1999. I think that was the year that "amateurism" officially died because it marked the beginning of the stratospheric rise in college football coaches' salaries. Believe it or not, in that year, which is only fifteen years ago, a mere FIVE head coaches in ALL of college football were making $1 million. By 2007, at least fifty college football coaches were making $1 million and at least twelve were making $2 million. By 2008, one college football coach broke the $4 million mark, at least seven other football coaches had broken the $3 million mark, and twenty-three were making $2 million. By 2009, two additional coaches broke the $4 million mark and at least sixty-nine coaches were making $1 million or more.
And it is now 2014. USA Today's Steve Berkowitz, who has been tracking college coaches' salaries through the years, yesterday wrote that Nick Saban inked a deal that pays him a whopping $6.9 million annually through 2022! Through 2022??? Large cap multi-billion dollar publicly-traded corporations don't even give their top executives that length of an employment contract! Moreover, the nine full-time assistant coaches at Alabama will earn just under $5.2 million, combined. Out in Texas, Berkowitz noted that Charlie Strong will make $5 million for the 2014 season and get the benefit of the University of Texas paying a $4.375 million buyout of his contract with Louisville, and Texas A&M coach Kevin Sumlin will make $5 million in 2014 under a new six-year deal he signed this past December.

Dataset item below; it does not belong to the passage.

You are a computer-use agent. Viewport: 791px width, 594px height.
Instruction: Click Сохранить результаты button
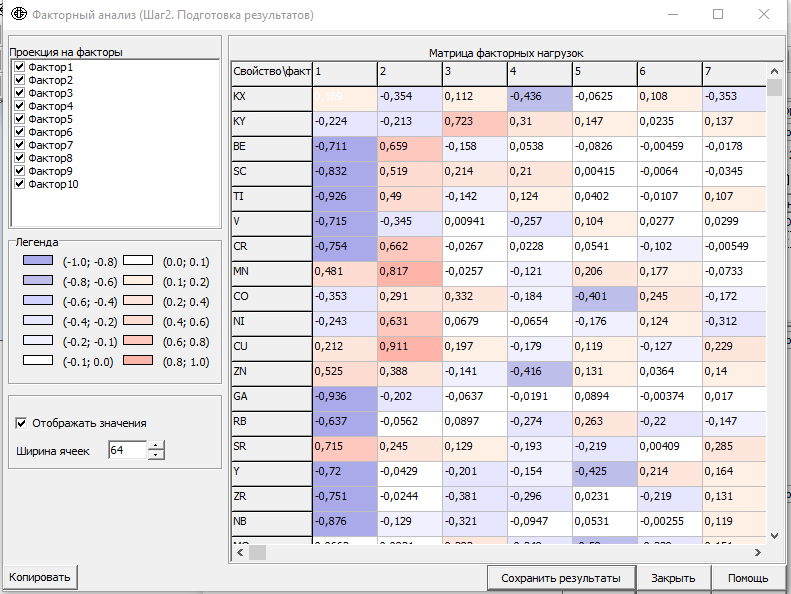coord(561,578)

We have officially been "numbed down" by what many critics five years ago were characterizing as eye-popping, mind-boggling and breathtaking coaches' compensation that is funded with tax-exempt revenue and, therefore, subsidized by taxpayers. I was one of those critics five years ago when I wrote about the economic implications of the "coaching carousel" and I admit that I too have now, unfortunately, just become numb to it.